Ainsi, certains indices laissent penser que les époux maintiennent leur mariage pour d'autres motifs que la vie conjugale. Toutefois, ces éléments ne sont pas suffisamment établis pour conclure à l'abus de droit; des informations essentielles manquent au dossier. En particulier, on ignore si et à quelles conditions les époux ont l'intention de poursuivre la vie commune. On ne sait pas non plus si l'époux de la recourante a toujours l'intention d'adopter sa belle-fille, soit, notamment, si une demande formelle a finalement été déposée. Enfin, il n'est pas établi que les allégués de la recourante à l'intention de l'autorité intimée, selon lesquels elle aurait commencé une nouvelle formation dans le domaine de la santé, soient avérés. De même, on ignore si le contrat de bail du salon de massage a été résilié, ce qui devrait normalement être le cas si la recourante a effectivement changé d'activité.
6. a) La restriction du pouvoir d'examen découlant de l'
art. 105 al. 2 OJ permet de décharger le Tribunal fédéral de l'établissement des faits: comme il peut normalement considérer que les faits que l'instance inférieure a tenu pour prouvés sont suffisamment établis, sauf exceptions très limitées, le Tribunal fédéral peut se consacrer à sa tâche essentielle dans le cadre du recours de droit administratif, soit l'application uniforme du droit fédéral (cf.
ATF 119 Ib 193 consid. 4a p. 199/200). L'
art. 105 al. 2 OJ prend dès lors toute son importance, d'autant plus que la réforme de la loi sur l'organisation judiciaire, qui avait notamment pour but d'alléger la tâche du Tribunal fédéral, a élargi le champ d'application de cette disposition en introduisant le nouvel
art. 98a al. 1 OJ (loi fédérale du 4 octobre 1991, RO 1992 p. 288; voir également FF 1991 II p. 461 ss, spéc. p. 471, 474, 476 et 477 et PETER UEBERSAX, Zur Entlastung der eidgenössischen Gerichte durch eidgenössische Schieds- und Rekurskommissionen sowie durch die Neuregelung des verwaltungsrechtlichen Klageverfahrens, in: PJA 10/94 p. 1223 ss, spéc. p. 1240).

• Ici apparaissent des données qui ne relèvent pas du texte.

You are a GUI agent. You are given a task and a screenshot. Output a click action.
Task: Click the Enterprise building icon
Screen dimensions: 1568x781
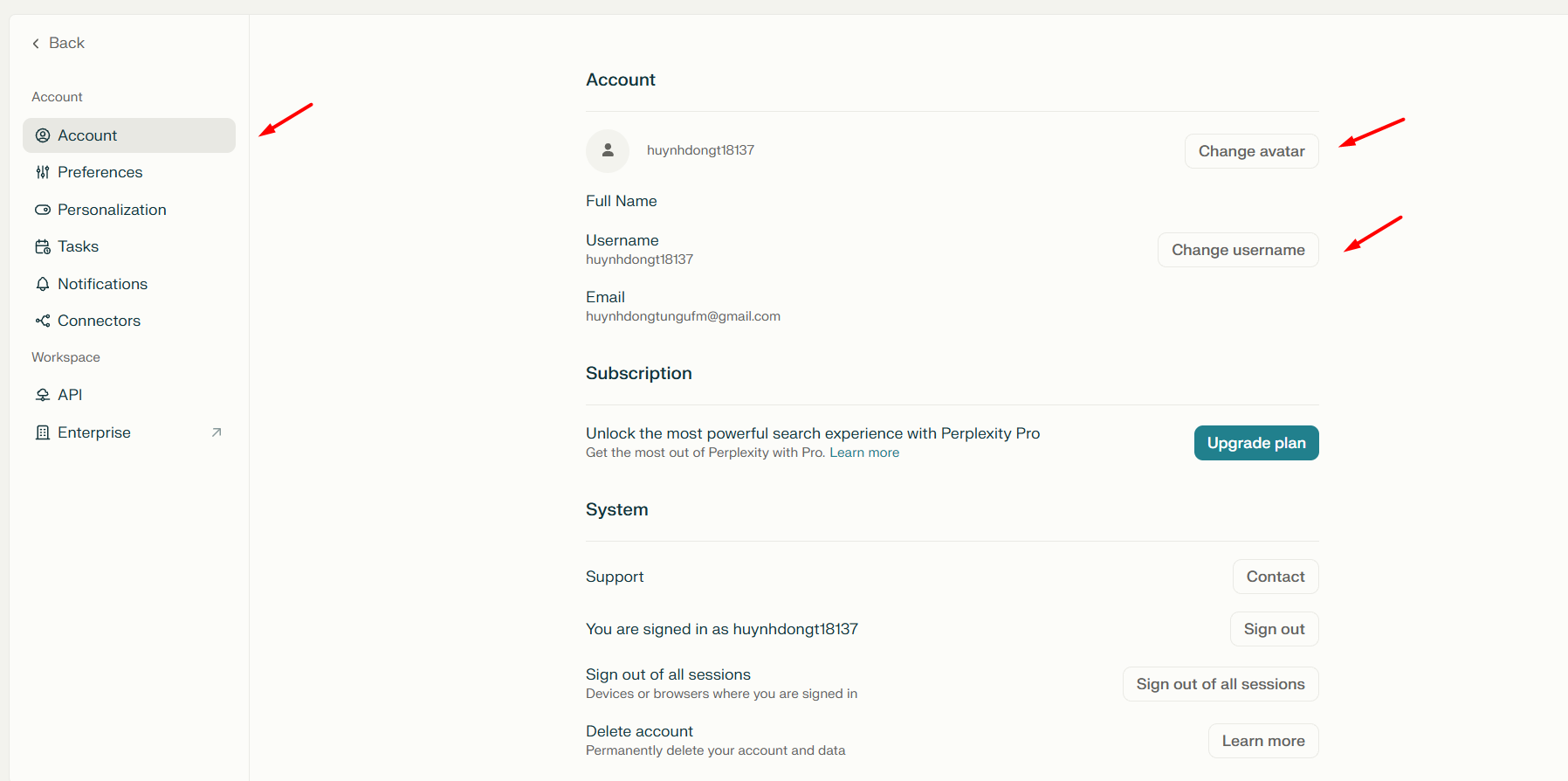tap(42, 432)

Par ailleurs, la limitation de l'
art. 105 al. 2 OJ rend essentielle la distinction des questions de fait et de droit (ALFRED KÖLZ/ISABELLE HÄNER, Verwaltungsverfahren und Verwaltungsrechtspflege des Bundes, Zurich 1993, no 424 p. 242, et les arrêts cités:
ATF 116 Ib 299 consid. 2d p. 307/ 308;
ATF 115 Ib 408 consid. 1b p. 409/410;
ATF 112 Ib 154 consid. 2 p. 157;
ATF 112 V 1 consid. 3b p. 4; voir aussi
ATF 122 V 221 consid. 3 p. 223 et
ATF 120 Ib 305 consid. 4a p. 308/309).
Si le Tribunal fédéral dispose d'un pouvoir d'examen limité en ce qui concerne l'examen des faits, il applique d'office et librement le droit fédéral. Compte tenu de cette différence dans le pouvoir d'examen, et pour que le but visé par l'extension des cas où intervient l'art. 105 al. 2 OJ soit atteint, il convient également que l'arrêt cantonal distingue en principe l'établissement des faits et l'application du droit.

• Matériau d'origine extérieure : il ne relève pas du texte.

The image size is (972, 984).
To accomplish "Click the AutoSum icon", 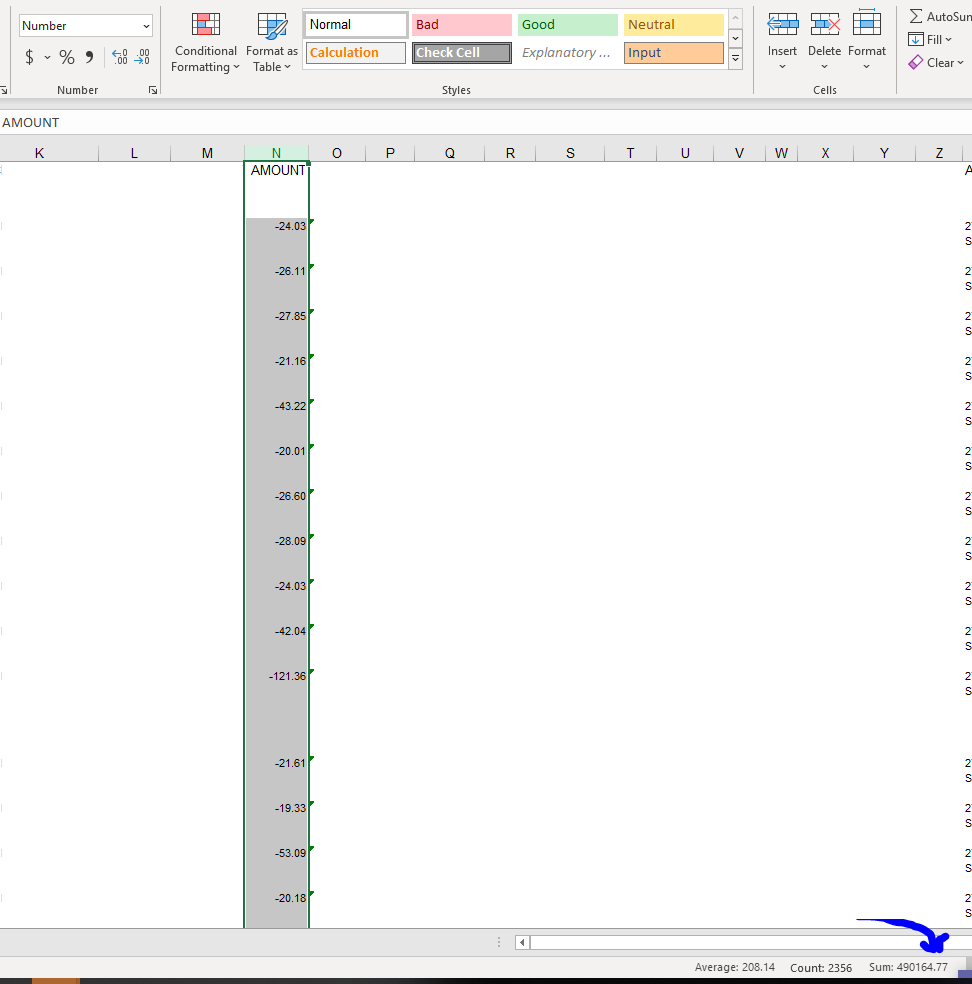I will pyautogui.click(x=917, y=15).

b) En l'espèce, l'état de fait exposé par l'autorité intimée est manifestement incomplet et il ne permet pas au Tribunal fédéral de résoudre les questions de droit litigieuses. Or, il n'appartient en principe pas à celui-ci de compléter l'état de fait de l'arrêt attaqué, pratiquement comme un juge de première instance, surtout lorsque le dossier ne permet pas d'établir sans difficulté l'ensemble des faits déterminants.

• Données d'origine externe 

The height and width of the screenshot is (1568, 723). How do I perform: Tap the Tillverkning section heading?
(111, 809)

En outre, l'arrêt attaqué mêle les questions de fait et de droit. Or, ce procédé, qui ne facilite pas l'application de l'art. 105 al. 2 OJ, est déjà discutable en lui-même, mais est encore plus critiquable lorsque, comme en l'occurrence, l'affaire est complexe et qu'il devient difficile de distinguer sur tel ou tel point particulier si l'instance cantonale considère un fait comme établi ou si elle passe déjà à une interprétation du point de vue juridique.